Уроки любви тяжелы, как плита.
Стоит у плиты. И картошка готова.
И можно позвать: эй, за стол, господа!
Нейдут. Через стенку отличная баня,
изделие мужа, мечта-похвальба,
а там анекдоты, и чьи-то лобзанья,
и хохот, и рокот, ну, словом, гульба.
Пошла на крыльцо. На ступеньки присела.
По улице бегал какой-то пострел.
И вдруг разрыдалась: как балка просела,
как краска облезла, как дом постарел.
2.
В углу, не медвежьем, не дальнем, а дачном,
вблизи от Москвы, средь дубов и берез,
был выстроен дом деревянный удачно,
вместилище пения, смеха и грез.
Красавица-мама, отчаянный папа,
в ту тетку, что первой женою была,
стрелявший из ревности…
Вот она, лапа
несчастного зверя, что так тяжела.
Он был комиссар. А она комиссарша.
Ее с ординарцем внезапно застав,
рыдал и рычал, сразу сделавшись старше,
и вынул наган, нарушая устав.
Убийство не сладилось: тетка живая
гостила поздней в деревянном дому, –
тогда же готовился, нервно зевая,
юнец под расстрел или просто в тюрьму.
Взыскали. Но вскоре простили по-братски:
не вождь, не начальник, а только жена, –
серьезных военных, не рохлей гражданских
гражданская требовала война.
И дети, играя в войну, столбенели
от хитрости вражьей, измены в рядах,
предательства, мужества – всякой модели
хватало на совесть, а не на страх.
Еще и сейчас можно встать до восхода,
лесною тропинкой пройти бурелом –
увидеть окоп сорок первого года,
где прятались ночью от авиабомб.
На эту войну уходил ополченцем
отец. Но предательский туберкулез
поступок кровавым заткнул полотенцем –
кровь хлынула горлом от маминых слез…
Давно нет ни папы, ни мамы на свете,
давно на границе у Бога стою
и вижу, как прошлые люди, что дети,
творили отечество, дом и семью.
И красные капли смородины красной,
с утра освежавшие детские рты,
все помнятся каплями крови напрасной,
что пролиты будут и стерты с плиты.
3.
Плита раскалилась. Картошка сгорела.
Хозяйка умылась холодной водой.
Уселась на кухне. Селедки поела.
И в небе увидела шар золотой.
Всходила луна, раскаленная жаром
как будто от той же проклятой плиты.
Подумала: ну, покати этим шаром,
своей пустотой до моей пустоты.
Костяшка игры в домино “пусто-пусто”,
стручок с огорода расчисленных дней…
Там в сумке остались морковь и капуста
на завтра.
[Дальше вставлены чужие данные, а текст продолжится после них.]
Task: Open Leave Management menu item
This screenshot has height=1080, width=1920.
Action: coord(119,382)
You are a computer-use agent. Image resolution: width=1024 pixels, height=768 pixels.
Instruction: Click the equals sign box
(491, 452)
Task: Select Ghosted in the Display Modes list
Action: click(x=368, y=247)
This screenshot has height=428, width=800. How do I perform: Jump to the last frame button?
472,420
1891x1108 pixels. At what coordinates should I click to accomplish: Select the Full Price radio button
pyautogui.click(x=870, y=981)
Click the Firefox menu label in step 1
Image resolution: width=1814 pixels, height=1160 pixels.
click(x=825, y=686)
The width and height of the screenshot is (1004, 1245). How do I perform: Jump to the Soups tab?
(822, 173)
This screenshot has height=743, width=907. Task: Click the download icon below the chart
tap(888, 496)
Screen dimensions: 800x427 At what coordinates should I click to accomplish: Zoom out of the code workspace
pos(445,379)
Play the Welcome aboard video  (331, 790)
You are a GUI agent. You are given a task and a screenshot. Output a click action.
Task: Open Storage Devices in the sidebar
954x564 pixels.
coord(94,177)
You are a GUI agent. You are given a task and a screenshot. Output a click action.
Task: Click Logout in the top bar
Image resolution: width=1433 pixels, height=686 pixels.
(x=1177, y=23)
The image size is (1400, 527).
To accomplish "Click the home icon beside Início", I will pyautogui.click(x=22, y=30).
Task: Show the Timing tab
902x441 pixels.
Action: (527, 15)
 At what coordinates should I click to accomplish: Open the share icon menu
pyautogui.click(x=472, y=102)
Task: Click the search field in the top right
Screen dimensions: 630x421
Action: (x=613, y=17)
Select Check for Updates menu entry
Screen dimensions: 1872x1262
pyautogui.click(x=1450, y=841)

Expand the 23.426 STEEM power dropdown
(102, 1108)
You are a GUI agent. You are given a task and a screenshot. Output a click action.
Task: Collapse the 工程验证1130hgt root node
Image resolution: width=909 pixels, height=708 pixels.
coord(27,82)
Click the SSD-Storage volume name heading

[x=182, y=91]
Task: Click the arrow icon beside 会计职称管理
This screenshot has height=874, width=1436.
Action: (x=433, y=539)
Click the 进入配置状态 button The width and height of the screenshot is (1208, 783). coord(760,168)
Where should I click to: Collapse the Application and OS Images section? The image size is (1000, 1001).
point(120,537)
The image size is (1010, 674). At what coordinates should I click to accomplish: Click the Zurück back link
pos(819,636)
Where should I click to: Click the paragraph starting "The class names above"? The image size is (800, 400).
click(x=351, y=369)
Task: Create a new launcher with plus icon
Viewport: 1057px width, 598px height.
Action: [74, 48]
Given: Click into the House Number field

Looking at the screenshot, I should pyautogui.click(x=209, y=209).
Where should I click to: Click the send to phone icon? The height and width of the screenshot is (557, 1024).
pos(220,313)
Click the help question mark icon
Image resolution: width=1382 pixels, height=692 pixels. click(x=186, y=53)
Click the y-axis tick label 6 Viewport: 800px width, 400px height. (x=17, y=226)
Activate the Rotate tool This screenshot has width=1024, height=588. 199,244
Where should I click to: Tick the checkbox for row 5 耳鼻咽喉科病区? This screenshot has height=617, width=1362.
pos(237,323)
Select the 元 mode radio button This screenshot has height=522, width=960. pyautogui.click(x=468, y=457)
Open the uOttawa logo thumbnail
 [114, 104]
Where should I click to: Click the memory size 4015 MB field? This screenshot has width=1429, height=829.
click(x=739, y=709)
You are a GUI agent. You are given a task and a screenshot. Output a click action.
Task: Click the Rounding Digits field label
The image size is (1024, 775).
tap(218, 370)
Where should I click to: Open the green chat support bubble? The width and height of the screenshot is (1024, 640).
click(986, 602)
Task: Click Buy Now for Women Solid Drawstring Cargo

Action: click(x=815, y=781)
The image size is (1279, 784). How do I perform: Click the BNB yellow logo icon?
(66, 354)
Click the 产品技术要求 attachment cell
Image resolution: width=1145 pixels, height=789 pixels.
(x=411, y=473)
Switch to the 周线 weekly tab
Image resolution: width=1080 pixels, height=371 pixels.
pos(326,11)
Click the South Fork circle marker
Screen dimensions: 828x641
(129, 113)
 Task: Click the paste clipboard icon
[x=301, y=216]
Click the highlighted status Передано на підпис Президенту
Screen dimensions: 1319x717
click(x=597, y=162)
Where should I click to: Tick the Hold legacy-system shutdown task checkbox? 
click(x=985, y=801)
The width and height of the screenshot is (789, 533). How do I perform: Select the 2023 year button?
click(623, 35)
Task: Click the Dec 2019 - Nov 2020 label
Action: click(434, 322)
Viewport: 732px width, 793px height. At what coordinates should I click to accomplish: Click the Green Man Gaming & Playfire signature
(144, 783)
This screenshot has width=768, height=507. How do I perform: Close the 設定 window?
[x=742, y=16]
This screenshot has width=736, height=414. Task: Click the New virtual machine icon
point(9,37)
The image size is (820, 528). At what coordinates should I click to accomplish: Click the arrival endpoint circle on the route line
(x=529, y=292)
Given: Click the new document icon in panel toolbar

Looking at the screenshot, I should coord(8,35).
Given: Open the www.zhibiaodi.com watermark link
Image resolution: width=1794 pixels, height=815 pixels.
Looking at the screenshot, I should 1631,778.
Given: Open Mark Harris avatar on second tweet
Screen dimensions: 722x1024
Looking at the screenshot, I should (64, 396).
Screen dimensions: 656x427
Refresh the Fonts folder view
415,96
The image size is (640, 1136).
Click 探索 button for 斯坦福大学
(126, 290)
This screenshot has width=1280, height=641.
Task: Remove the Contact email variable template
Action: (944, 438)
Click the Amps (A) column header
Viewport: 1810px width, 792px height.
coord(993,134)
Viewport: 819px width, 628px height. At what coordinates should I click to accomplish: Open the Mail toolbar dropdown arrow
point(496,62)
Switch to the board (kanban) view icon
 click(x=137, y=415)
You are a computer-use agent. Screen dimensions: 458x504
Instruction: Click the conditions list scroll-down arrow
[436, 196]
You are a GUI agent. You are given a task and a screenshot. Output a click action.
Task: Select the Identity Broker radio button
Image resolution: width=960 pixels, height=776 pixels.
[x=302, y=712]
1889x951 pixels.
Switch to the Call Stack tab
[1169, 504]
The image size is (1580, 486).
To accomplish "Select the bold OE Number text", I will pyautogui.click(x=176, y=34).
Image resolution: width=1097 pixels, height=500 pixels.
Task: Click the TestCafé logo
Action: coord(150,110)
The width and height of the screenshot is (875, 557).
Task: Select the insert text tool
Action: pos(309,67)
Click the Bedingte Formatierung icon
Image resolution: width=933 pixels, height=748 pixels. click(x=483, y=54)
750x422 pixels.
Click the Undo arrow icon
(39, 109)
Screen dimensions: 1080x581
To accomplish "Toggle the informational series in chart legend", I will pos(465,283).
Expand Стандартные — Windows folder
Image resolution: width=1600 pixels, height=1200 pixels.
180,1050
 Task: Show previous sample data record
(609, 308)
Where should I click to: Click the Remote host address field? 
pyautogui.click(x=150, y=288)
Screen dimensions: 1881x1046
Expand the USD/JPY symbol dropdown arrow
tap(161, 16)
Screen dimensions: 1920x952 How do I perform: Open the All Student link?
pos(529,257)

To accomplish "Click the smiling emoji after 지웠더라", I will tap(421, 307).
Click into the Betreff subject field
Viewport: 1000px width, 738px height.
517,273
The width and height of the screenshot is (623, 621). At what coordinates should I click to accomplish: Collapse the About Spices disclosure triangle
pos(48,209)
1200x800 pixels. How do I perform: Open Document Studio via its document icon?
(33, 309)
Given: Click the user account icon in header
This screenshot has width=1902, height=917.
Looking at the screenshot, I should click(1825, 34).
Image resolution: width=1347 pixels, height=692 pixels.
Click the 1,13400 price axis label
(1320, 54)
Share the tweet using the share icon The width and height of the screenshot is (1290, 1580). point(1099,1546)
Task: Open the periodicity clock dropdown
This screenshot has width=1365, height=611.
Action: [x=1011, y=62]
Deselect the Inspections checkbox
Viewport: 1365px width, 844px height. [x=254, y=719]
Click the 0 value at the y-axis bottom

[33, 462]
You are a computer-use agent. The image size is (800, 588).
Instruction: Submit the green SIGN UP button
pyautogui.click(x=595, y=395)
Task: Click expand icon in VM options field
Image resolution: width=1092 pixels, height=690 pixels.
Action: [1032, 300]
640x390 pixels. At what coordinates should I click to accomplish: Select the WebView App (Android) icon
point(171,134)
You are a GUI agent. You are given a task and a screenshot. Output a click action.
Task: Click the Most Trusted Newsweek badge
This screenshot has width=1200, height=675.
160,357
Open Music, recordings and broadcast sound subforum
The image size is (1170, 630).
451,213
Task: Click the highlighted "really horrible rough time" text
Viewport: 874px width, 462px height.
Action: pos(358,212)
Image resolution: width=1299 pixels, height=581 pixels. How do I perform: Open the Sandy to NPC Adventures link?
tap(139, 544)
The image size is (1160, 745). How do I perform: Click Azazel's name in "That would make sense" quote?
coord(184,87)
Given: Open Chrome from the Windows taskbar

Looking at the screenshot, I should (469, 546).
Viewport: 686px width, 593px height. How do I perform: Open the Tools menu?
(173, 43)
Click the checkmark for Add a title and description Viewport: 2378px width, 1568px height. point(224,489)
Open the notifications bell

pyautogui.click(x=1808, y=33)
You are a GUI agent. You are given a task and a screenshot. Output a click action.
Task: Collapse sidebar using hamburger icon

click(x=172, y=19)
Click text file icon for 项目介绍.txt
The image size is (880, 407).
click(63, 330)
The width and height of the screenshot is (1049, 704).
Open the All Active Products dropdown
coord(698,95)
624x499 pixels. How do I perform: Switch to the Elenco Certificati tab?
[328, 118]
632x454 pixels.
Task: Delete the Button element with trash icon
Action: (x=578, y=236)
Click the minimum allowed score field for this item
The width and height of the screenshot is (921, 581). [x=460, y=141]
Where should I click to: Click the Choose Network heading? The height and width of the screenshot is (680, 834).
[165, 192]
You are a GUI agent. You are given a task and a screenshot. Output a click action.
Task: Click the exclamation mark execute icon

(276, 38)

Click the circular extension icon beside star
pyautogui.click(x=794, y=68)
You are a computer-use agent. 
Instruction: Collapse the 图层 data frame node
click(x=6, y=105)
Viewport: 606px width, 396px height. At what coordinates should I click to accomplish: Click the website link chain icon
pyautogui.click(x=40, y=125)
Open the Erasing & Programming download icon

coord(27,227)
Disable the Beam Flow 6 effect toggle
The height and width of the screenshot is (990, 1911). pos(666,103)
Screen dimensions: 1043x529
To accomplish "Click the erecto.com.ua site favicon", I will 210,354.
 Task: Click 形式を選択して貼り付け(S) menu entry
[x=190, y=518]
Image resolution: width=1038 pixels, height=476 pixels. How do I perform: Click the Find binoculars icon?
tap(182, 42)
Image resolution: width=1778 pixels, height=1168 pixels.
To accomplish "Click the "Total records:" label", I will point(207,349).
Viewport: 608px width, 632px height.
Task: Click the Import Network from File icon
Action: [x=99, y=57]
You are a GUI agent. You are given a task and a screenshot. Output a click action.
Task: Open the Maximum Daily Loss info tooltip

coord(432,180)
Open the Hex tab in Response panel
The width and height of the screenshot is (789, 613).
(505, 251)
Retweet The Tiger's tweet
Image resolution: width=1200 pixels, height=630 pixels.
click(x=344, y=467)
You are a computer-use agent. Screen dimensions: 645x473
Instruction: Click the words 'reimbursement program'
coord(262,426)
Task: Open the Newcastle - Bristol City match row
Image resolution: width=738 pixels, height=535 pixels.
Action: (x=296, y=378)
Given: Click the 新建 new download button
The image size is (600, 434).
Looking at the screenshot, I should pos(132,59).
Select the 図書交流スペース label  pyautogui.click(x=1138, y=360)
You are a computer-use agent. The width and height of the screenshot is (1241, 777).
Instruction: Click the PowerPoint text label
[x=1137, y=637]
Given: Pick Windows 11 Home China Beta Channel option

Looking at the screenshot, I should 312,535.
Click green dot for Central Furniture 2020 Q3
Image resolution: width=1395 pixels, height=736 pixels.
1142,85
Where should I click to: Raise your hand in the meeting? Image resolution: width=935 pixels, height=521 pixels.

На щи.
Завтра будет видней.
В постели уложены сонные дети,
горит телевизора глупый квадрат –
попалась опять в эти рваные сети,
и прежней грозы угрожает разряд.
Могла бы и скинуть передник домашний
и в собственном доме ступить за порог,
чтоб в общее празднество встрять без промашки,
да кто-то в ней этого сделать не мог.
Забыли.
Как Фирса. Иль Жукова Ваню.
И муж приходил, а туда не позвал.
Несчастный инстинкт, что замучил папаню,
в ней, выход ища, нарастал, как обвал.
Наверх поднялась в деревянную спальню
и методом тыка, ошибок и проб
футболила образ, тоски наковальню,
что это не спальня, не спальня, а гроб.
Пыталась читать – книжка ехала боком,
визжал надоедливый злобный комар,
боялась светильник разбить ненароком
затем, чтоб затеять случайный пожар.
О, как бы тогда это место пылало!
О, как бы пылала уместная месть!
Кому?!..
Неуместное чувство пропало.
Булавок в мозгу уместилось, не счесть.
Подумаешь, мысль. А как силища пляшет,
как ломит и бьет на зигзаге крутом,
и топает, словно вояка на марше,
и как развернулась на месте пустом.
Пустом? Ах, неправда! Не зряшным капризом,
не вымыслом вздорным отравлена ночь:
чужой человек, выходило, ей близок,
чужой – и ничем не выходит помочь.
Старалась любить за двоих. И любила,
подруга, любовница, мать и жена.
Что прежнее было – того не забыла.
Там были одно. Здесь осталась одна.
Почти застонала, заныла, забилась,
стремясь укротить возбужденную плоть,
и истово, тихо и нежно молилась,
простил чтобы великодушно Господь.
4.
Что прежнее было…
Другой. Половинка.
Две свечечки на сумасшедшем ветру.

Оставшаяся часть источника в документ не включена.